2 — A criação do crédito de compensação permite uma visão “contabilística” do matrimónio, em que cada um dos cônjuges é estimulado a manter uma “conta corrente” das suas contribuições para os encargos da vida conjugal e familiar. Existe, assim, uma forte probabilidade de aquela visão “contabilística” ser interiorizada pelos cônjuges, gerando-se situações de desconfiança algo desconformes à comunhão de vida que o casamento idealmente deve projectar.
3 — Em caso de divórcio, pretende-se impor agora na partilha um regime diferente daquele que foi escolhido por ambos os nubentes no momento do casamento.
Este veto desencadeou naturalmente aplausos e críticas que representam de um modo geral visões diferentes do casamento. De um lado, temos uma visão apelidada de “conservadora” do casamento e do outro lado uma visão apelidada de “moderna” do casamento.

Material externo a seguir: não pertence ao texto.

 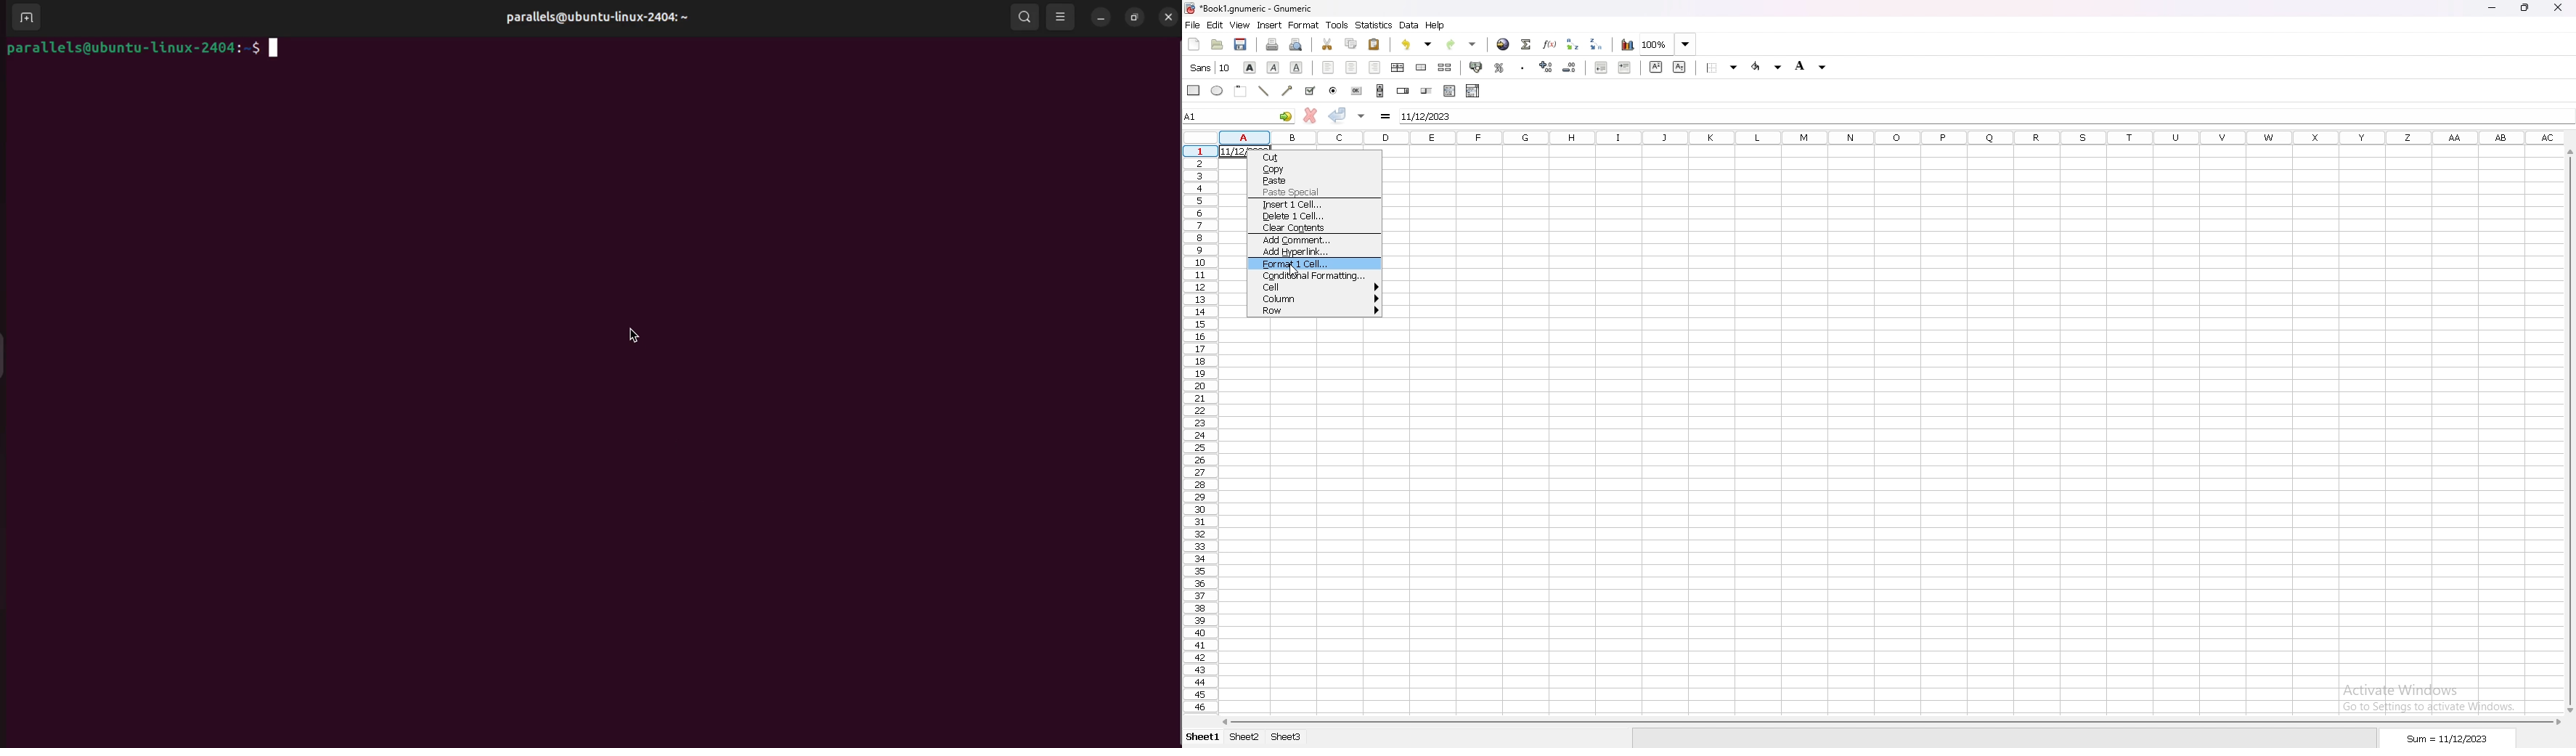 I want to click on edit, so click(x=1215, y=25).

Para a primeira posição, o legislador assume-se como um promotor do divórcio, uma vez que, ao torná-lo liberal, célere e fácil, não reconhece o casamento e a família como um elemento estruturante da sociedade. O casamento transformar-se-ia num contrato duvidoso sem obrigatoriedade de cumprir obrigações livremente assumidas; sem liberdade de ter o regime de casamento escolhido; sem protecção do cônjuge que se encontre em situação mais fraca; sem assegurar a devida e essencial protecção dos filhos menores e sem qualquer consequência para o cônjuge que viole os deveres conjugais previstos na lei.

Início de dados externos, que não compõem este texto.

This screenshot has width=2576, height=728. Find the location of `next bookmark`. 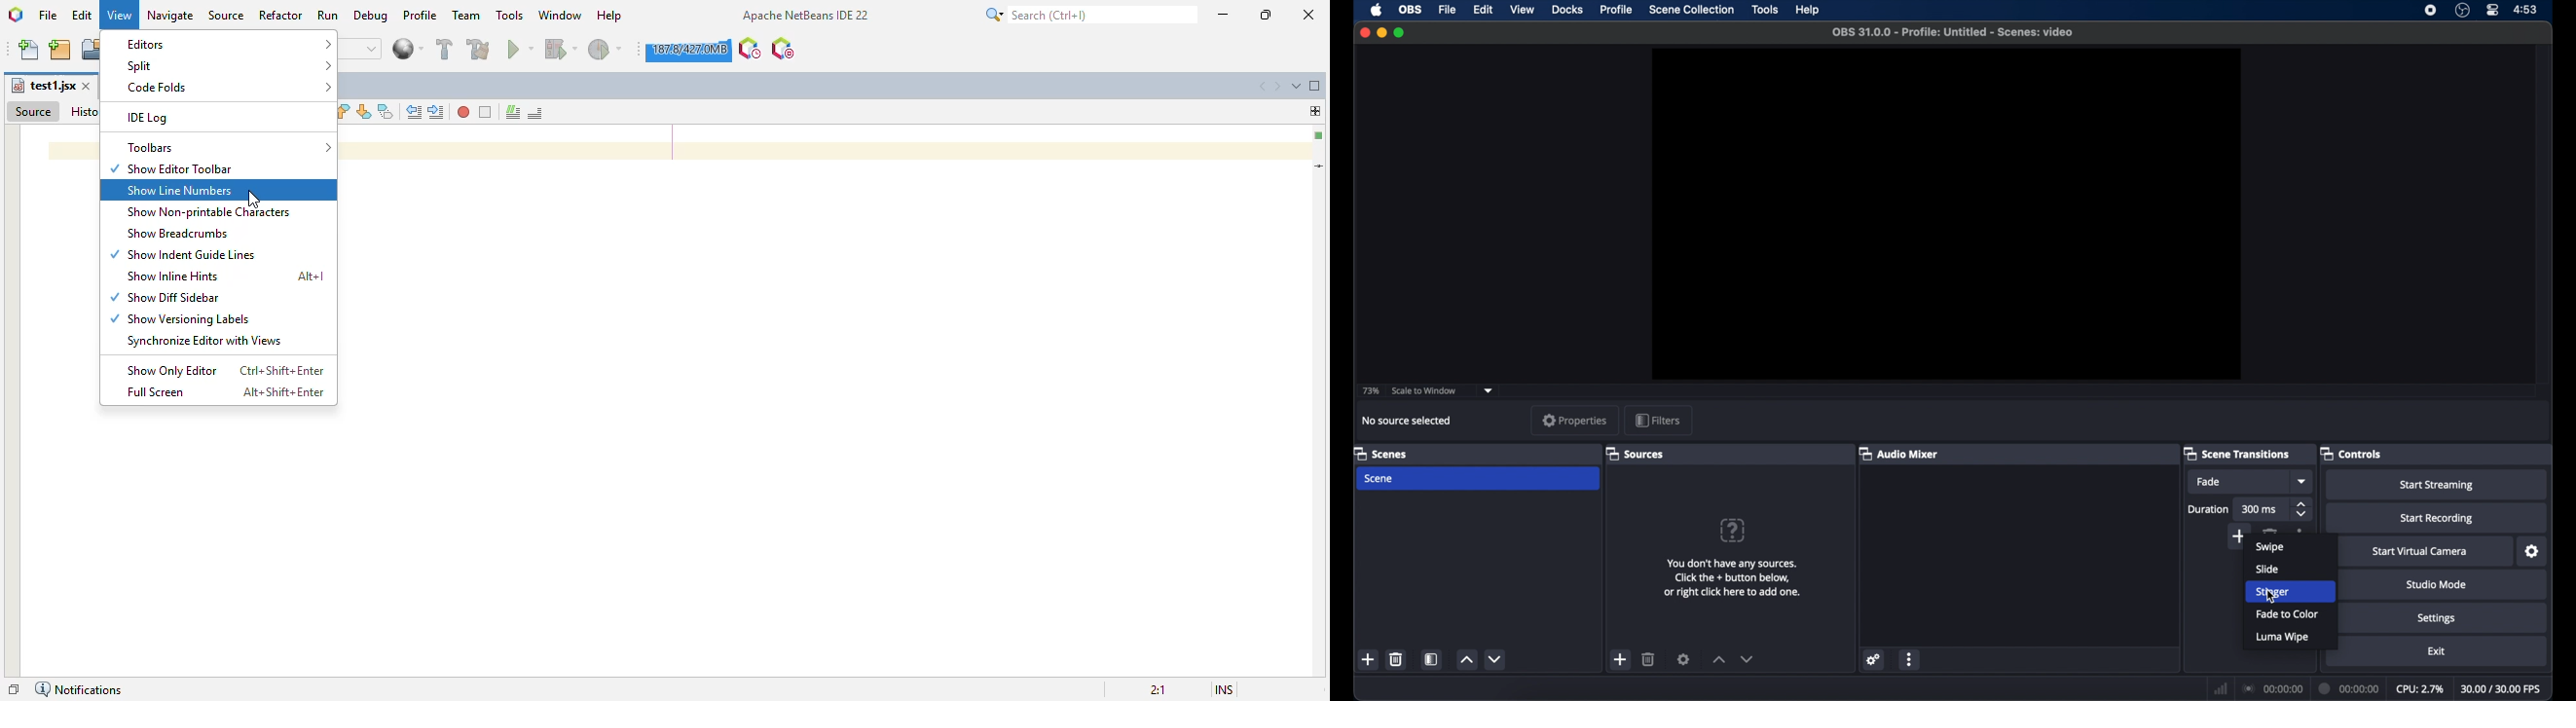

next bookmark is located at coordinates (364, 111).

Por seu turno, para a segunda posição, a culpa deve ser banida, tal como acontece na maioria dos países europeus dado que é difícil atribuir culpa apenas a um dos cônjuges; e que a mesma só serve para as pessoas que outrora se amaram se digladiarem num espectáculo deprimente e de sofrimento, em que põem em causa a sua dignidade e privacidade em troca de uma declaração de culpa com objectivos puramente patrimoniais. Pretende-se evitar que as pessoas ganhem dinheiro à custa do casamento, funcionando este como uma espécie de seguro patrimonial e que de nada vale obrigar os cônjuges a viverem casados, quando um deles não se quer. Sustenta ainda que a dimensão afectiva é o núcleo fundador e central da vida conjugal, sem esquecer a sua dimensão contratual, económica e patrimonial e que como aquela é decisiva para a felicidade individual, tolera-se mal o casamento que se tornou fonte persistente de mal-estar.
Seguramente, a maioria da população concorda que o divórcio não deve ser excessivamente facilitado nem dificultado, mas encontrar o ponto de equilíbrio nestas questões pessoais, tão íntimas não é seguramente fácil. Será porventura útil que o dito diploma seja objecto de uma avaliação quanto às suas consequências.
Finalizo, dizendo que nenhuma lei basta, por si só para fazer justiça, cabendo antes aos tribunais encontrá-la em cada caso mas que a opção por um divórcio litigioso com ou sem culpa remete-nos para uma questão ideológica a decidir pelo poder político.
Texto publicado no Jornal da Madeira, de 11-09-2008.